Significance of the Lahore Resolution

Indeed, from 1940 onwards, Pakistan was a great talking point of the Indian independence debate. Allama Iqbal had also espoused the idea earlier with Muslim leaders as he famously reflected this concept in his Allahabad address of 1930, envisioning a North Western Muslim Province within the British Indian Union. The resolution has not lost its historical significance and remains the document for the existence of Pakistan and the continued struggle for the liberation of Kashmir. Quaid E Azam Muhammad Ali Jinnah’s speech to the Constituent Assembly on 11 August 1947 reflected the spirit of the Lahore Resolution in many ways. The passing of the Resolution in 1940 marked the transformation of a Muslim minority in British India into a nation with its distinguishing socio-cultural and political features.

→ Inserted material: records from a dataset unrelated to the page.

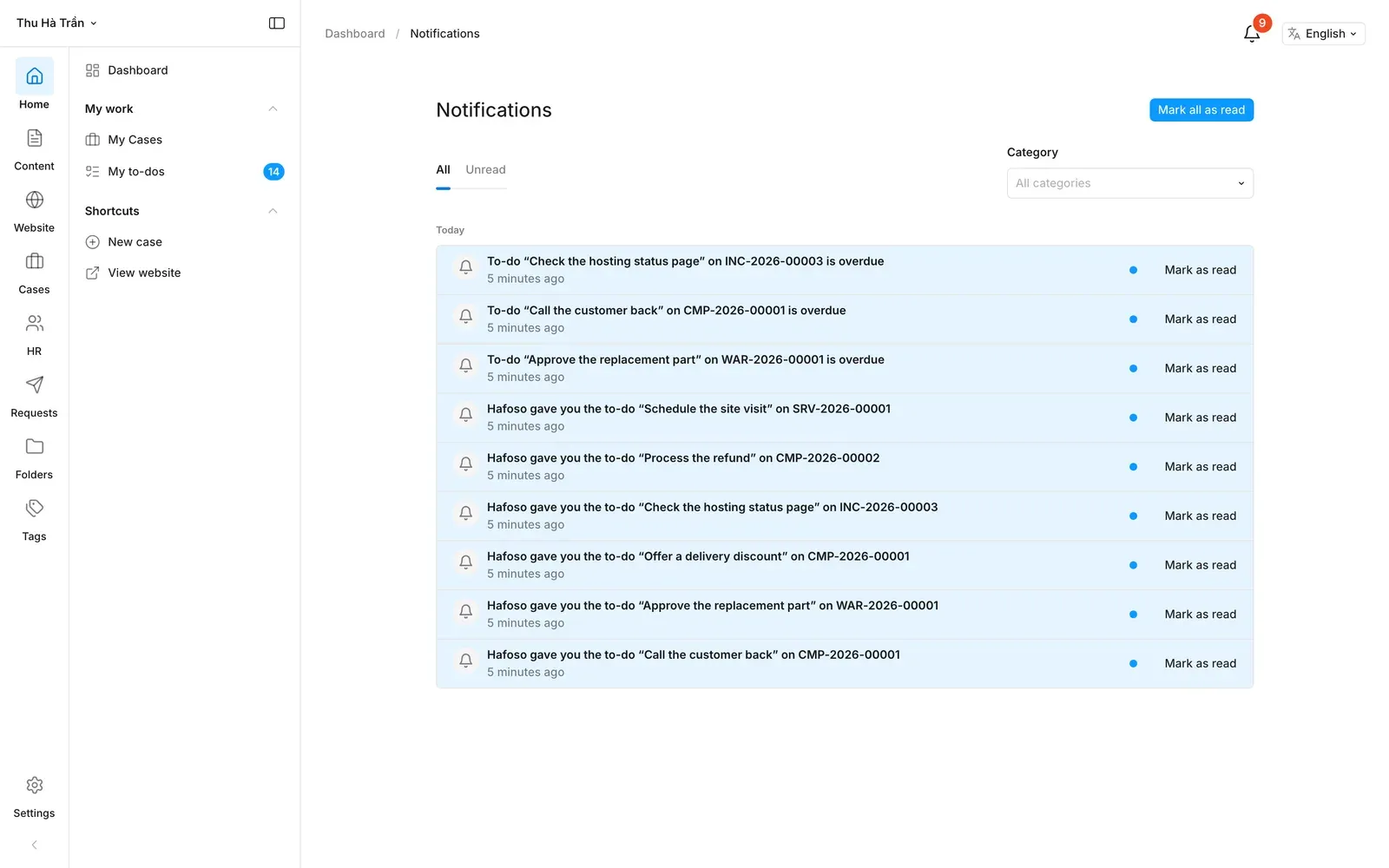Mark the Process the refund notification as read
Image resolution: width=1389 pixels, height=868 pixels.
click(x=1200, y=467)
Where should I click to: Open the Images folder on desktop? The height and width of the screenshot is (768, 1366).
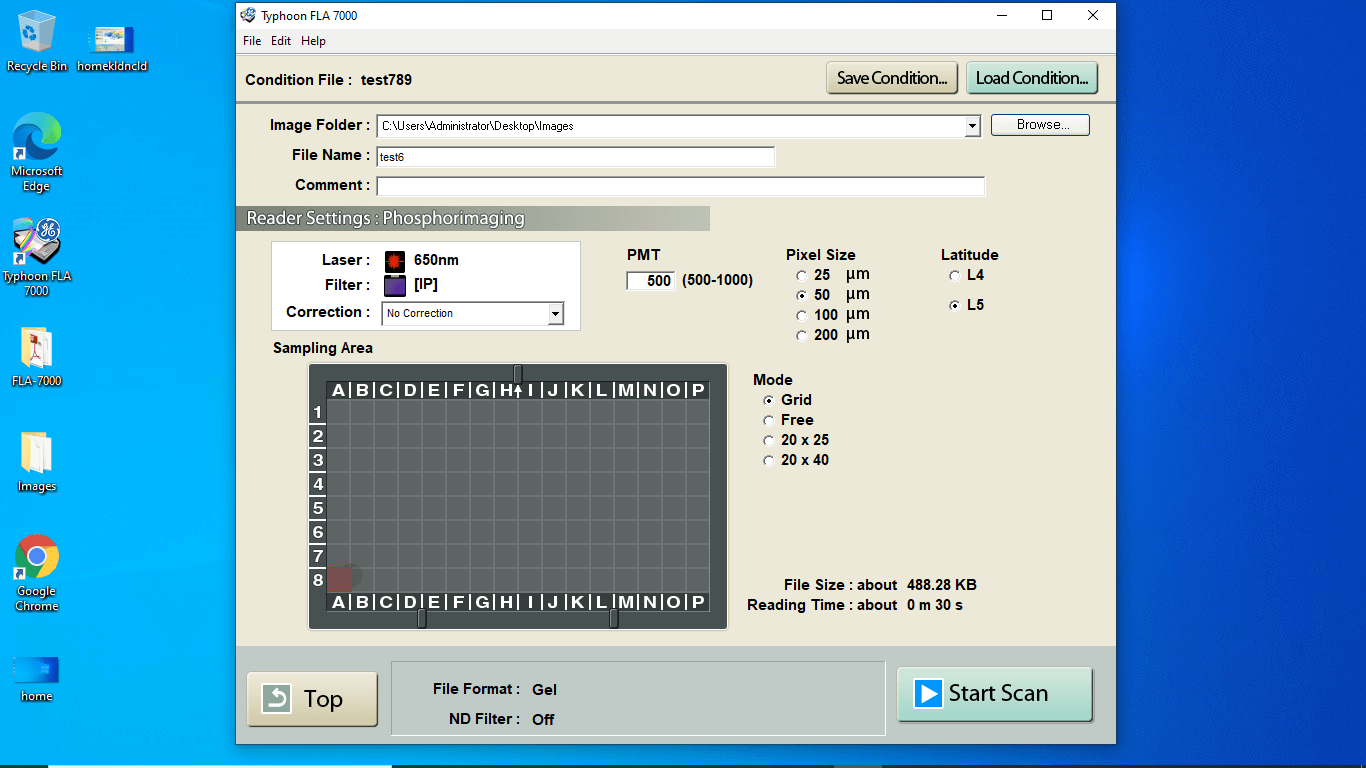37,455
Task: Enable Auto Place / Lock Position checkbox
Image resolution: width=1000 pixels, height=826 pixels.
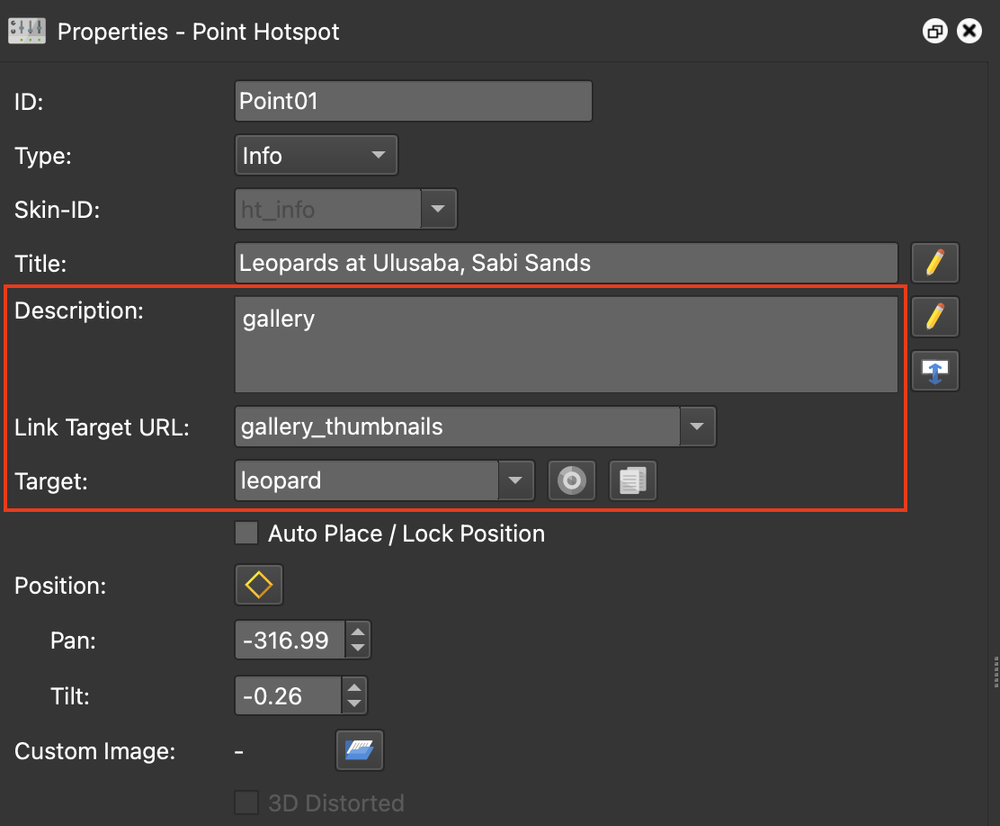Action: [x=246, y=533]
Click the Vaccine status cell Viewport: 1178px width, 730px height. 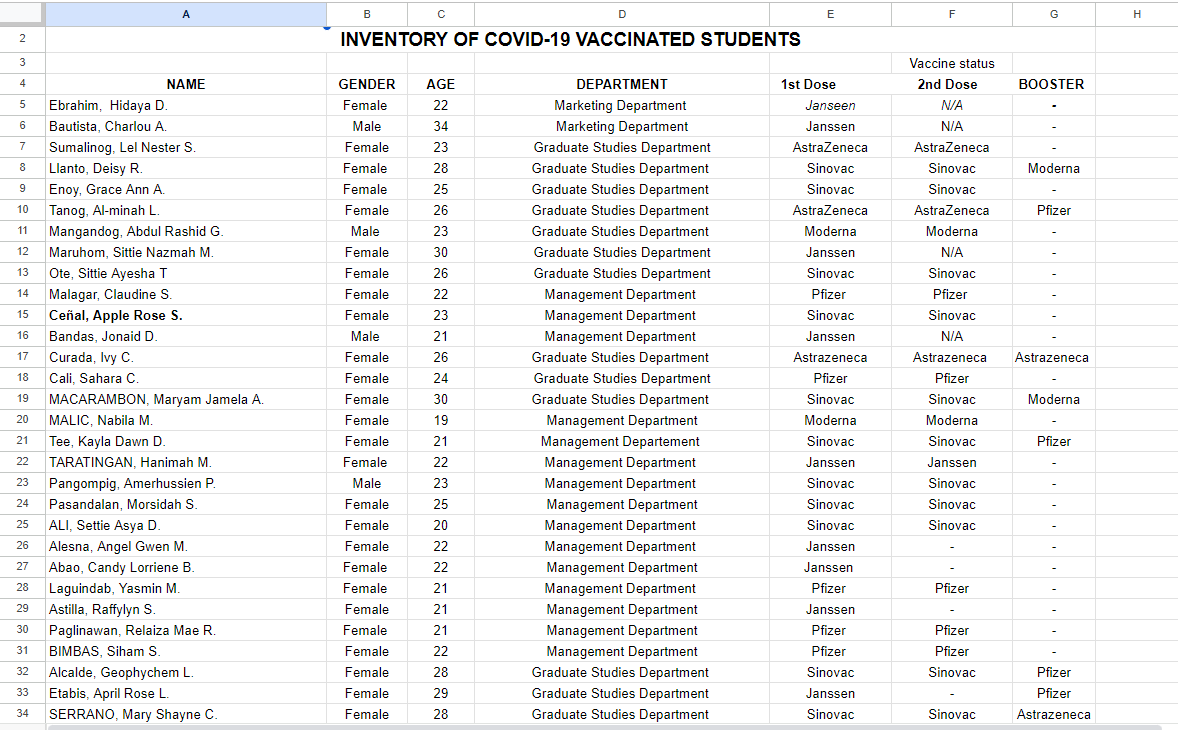point(951,63)
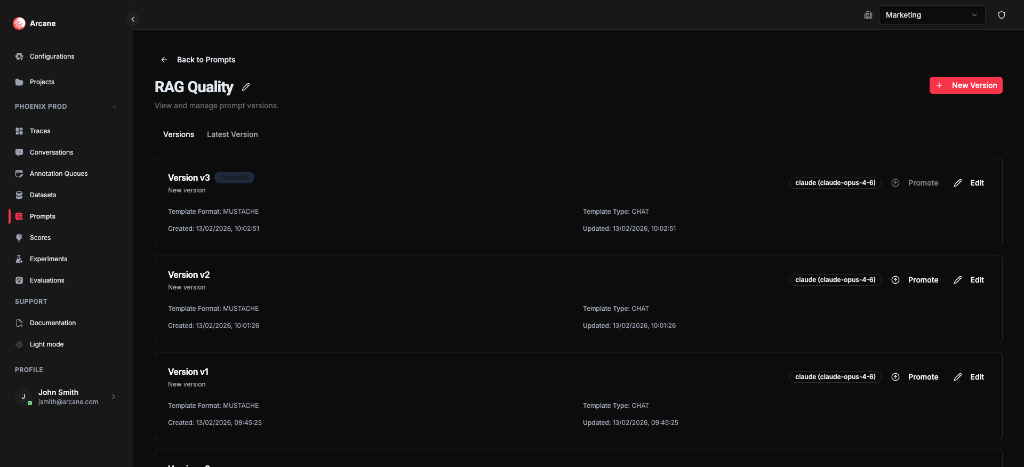Viewport: 1024px width, 467px height.
Task: Open the Documentation link in sidebar
Action: 52,323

The resolution is special in the sense that it employs a modern political discourse for putting forward its demand rather than using a religious idiom for creating a religious-Islamic state for the protection of Islam. The resolution addressed the political and constitutional context of British India and pointed out the course of action which needed to be taken to secure the Muslim identity, rights, and interests. The Resolution thus offered a new course of action for the Muslims of British India as compared to the Muslim League position adopted on constitutional and political issues in the past. The change was that of strategy but not of the goal. But perhaps the most significant aspect of the Pakistan Resolution is the fact that it is the documented version of the Two-Nation theory.

Conclusion

The Muslims of British India had been in search of their identity for the most part of the nineteenth and the twentieth century. After going through a gruelling Congress rule, the Muslim leadership finally realised that a united India with a federal system of governance and Hindu majority was not going to fare well for the Muslims in the future. This made the All India Muslim League leadership draft a resolution demanding a separate homeland for Muslims and complete autonomy for their cultural, social, and political rights. The two-nation theory, which once remained a robust idea in the minds of great men, was for the first time, drafted in ink and paper for the world to see its importance and relevance. Let us celebrate this day, and remember the sacrifices of our forefathers, to renew our commitment to this state. Pakistan Zindabad!